### Exercise aim
Your answer should be one number, the count of lines in the records that carry the string "agent".

### Extracted material
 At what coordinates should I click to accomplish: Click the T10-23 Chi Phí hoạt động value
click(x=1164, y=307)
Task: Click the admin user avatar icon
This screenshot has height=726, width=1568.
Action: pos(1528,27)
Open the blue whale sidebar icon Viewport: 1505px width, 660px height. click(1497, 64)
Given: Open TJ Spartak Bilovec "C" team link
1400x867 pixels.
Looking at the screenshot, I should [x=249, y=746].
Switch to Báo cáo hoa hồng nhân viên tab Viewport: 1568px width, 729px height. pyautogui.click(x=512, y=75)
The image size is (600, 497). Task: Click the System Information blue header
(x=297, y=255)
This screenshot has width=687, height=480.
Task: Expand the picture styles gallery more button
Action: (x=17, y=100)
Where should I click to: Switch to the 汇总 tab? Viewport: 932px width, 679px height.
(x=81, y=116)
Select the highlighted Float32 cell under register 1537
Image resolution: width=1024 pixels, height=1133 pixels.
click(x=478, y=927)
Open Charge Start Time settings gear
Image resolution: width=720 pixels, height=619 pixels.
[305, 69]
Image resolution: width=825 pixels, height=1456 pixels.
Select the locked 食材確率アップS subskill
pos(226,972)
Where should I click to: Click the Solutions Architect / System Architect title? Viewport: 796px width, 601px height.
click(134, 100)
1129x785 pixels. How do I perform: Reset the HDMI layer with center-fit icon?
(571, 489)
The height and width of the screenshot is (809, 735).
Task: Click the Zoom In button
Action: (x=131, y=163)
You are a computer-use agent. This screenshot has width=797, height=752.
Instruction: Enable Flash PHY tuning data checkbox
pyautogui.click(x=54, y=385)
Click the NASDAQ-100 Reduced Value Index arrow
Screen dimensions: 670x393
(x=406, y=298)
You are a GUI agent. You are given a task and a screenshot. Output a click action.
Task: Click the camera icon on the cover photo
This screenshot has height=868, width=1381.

### Exercise answer
2